“Depois de passar pelo processo todo, inclusive o pós-cirúrgico, vou cumprir a promessa de ir andando da minha residência aqui no Costa Azul até a Colina Sagrada do Senhor do Bonfim”. O compromisso firmado com as divindades por Adriano Brasileiro, 52, está mais próximo de ser cumprido porque o Judiciário acatou o pedido da Defensoria Pública da Bahia-DPE/BA e determinou que o Estado autorize e custeie a realização do procedimento de mamoplastia masculinizadora.
A cirurgia, que consiste na retirada da glândula mamária e o reposicionamento da aréola, é um passo importante para muitos homens trans, pois possibilita que se sintam confortáveis com o próprio corpo e em conformidade com a identidade de gênero. “Eu tenho todas as características masculinas. Só as mamas que me incomodam, principalmente, quando tomo banho ou as vejo no espelho. É uma grande disforia”, descreve Adriano, que aos 47 anos iniciou o processo de transição e, desde 2018, faz acompanhamento endocrinológico e hormonioterapia.

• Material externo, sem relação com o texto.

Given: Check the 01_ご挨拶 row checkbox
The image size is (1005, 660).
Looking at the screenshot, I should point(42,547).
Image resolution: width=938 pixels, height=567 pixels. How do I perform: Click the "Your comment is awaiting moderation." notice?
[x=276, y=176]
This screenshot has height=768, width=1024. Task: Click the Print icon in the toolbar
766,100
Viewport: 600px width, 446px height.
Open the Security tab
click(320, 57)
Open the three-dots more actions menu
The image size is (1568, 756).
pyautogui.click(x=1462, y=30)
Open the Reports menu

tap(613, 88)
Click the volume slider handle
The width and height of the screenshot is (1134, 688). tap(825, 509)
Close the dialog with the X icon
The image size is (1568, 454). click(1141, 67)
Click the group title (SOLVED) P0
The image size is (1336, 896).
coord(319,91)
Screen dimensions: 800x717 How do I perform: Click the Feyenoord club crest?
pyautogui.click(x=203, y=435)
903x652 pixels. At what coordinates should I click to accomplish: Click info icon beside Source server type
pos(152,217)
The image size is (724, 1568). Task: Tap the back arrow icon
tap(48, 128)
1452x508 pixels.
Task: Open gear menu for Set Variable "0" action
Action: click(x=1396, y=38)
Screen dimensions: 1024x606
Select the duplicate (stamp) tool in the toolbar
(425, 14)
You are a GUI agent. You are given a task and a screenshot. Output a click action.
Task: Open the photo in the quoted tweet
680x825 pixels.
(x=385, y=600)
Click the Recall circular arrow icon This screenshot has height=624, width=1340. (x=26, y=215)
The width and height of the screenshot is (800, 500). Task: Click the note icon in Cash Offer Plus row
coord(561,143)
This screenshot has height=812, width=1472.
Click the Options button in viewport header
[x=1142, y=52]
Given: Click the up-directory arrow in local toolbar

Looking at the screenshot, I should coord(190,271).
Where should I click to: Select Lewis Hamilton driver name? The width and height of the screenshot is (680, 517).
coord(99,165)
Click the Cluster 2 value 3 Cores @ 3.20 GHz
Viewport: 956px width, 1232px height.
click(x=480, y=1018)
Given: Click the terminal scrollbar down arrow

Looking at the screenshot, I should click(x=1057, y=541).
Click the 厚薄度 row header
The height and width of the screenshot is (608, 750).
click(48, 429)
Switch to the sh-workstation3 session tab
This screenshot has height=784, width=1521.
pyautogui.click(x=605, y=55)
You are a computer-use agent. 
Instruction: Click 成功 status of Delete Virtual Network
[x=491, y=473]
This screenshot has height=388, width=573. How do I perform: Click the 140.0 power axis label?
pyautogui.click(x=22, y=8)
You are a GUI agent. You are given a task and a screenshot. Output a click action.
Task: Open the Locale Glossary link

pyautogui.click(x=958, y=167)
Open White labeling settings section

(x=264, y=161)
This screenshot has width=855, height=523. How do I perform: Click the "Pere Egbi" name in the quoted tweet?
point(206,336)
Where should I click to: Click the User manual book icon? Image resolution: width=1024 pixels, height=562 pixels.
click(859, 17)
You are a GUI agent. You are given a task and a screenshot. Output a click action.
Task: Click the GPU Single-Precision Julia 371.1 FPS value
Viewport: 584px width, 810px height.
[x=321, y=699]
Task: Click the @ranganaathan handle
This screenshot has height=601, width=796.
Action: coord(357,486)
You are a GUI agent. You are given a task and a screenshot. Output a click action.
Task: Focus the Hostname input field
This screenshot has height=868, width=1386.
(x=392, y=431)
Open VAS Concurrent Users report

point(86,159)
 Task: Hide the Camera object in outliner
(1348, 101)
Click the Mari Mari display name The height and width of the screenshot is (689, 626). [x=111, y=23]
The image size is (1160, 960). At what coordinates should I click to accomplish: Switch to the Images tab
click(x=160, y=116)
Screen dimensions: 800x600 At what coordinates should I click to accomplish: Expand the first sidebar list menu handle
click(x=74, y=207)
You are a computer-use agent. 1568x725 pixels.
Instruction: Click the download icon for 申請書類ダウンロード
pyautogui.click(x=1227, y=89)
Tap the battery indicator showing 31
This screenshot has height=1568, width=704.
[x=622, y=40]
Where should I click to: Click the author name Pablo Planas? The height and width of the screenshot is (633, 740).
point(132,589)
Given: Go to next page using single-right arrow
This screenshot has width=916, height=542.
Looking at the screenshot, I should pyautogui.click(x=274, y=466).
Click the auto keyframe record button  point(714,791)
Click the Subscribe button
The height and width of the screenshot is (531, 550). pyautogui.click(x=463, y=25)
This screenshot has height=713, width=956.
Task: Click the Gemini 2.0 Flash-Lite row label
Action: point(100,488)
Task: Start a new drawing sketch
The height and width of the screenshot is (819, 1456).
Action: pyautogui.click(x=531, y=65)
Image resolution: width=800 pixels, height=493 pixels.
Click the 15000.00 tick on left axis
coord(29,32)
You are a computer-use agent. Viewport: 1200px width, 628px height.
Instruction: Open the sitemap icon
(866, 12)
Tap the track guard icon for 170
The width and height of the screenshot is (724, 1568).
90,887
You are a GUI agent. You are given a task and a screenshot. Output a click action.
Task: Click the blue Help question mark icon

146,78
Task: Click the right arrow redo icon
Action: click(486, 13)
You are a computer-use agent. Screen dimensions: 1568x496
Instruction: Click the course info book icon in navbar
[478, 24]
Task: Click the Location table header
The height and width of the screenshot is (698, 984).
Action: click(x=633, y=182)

O procedimento garantido na Justiça é coberto pelo Processo Transexualizador do Sistema Único de Saúde (SUS). O Artigo 2 da Portaria nº 2.803 do Ministério da Saúde prevê a “integralidade da atenção a transexuais e travestis, não restringindo ou centralizando a meta terapêutica às cirurgias de transgenitalização e demais intervenções somáticas”.
No entanto, após, sem sucesso, tentar realizar o custeio do procedimento por meio de vaquinha virtual, Adriano resolveu buscar a DPE/BA para ajuizar uma ação por conta do sofrimento psicológico e por temer um longo tempo de espera. “Eu sabia que iria demorar muito. A equipe médica que me acompanha já havia me advertido que corria o risco de eu morrer e não realizar meu sonho porque a demanda e espera é muito grande”, conta.
Na ação de obrigação de fazer formulada junto ao Judiciário, a Defensoria da Bahia destaca que incumbe ao Estado “proporcionar os meios adequados visando proteger a saúde do indivíduo, especialmente quando observa se tratar de iminente hipótese de danos e males à saúde”. A instituição também ressalta que Adriano preenche os requisitos previstos pela Portaria nº 2.803 para realização da mamoplastia masculinizadora, uma vez que já iniciou a hormonioterapia, possui indicação específica para realização do procedimento cirúrgico e faz acompanhamento prévio há mais de 02 anos por equipe multiprofissional.
Em decisão liminar proferida no último dia 12 de julho, o Judiciário determina que o Estado autorize e custeie a realização do procedimento em hospital ou clínica do SUS, ou, não existindo credenciamento, na rede particular nas vagas destinadas ao Sistema Único de Saúde. A decisão é amparada por parecer do Núcleo de Apoio Técnico do Poder Judiciário (NATJUS/TJBA), defendendo que, embora o tratamento seja eletivo, “diante do sofrimento psicológico e impacto negativo na qualidade de vida decorrentes da insatisfação com a imagem corporal, não convém aguardar o término da instrução processual para a análise do pleito antecipatório”.
Para o defensor público César Ulisses da Costa, que assina a ação de obrigação de fazer ajuizada para garantir o direito de Adriano, a decisão é de extrema importância não só para o assistido. “Ela abre caminho para outras tantas decisões que venham a beneficiar o público trans assistido pela Defensoria Pública em situações como essa”, argumenta. “Outro ganho com a liminar é, exatamente, compelir o Estado (seja União, Estados ou Municípios) ao cumprimento na Portaria de n°. 2803/2013, que trata do Processo Transexualizador no SUS”, completa o defensor público.
“Realizar esse sonho [de fazer a mamoplastia] é a liberdade total. Essa causa ganha é uma vitória não só para mim, mas para todos os outros garotos trans que, muitas vezes, não tem nem condições de pagar os hormônios, que são caros”, comemora Adriano.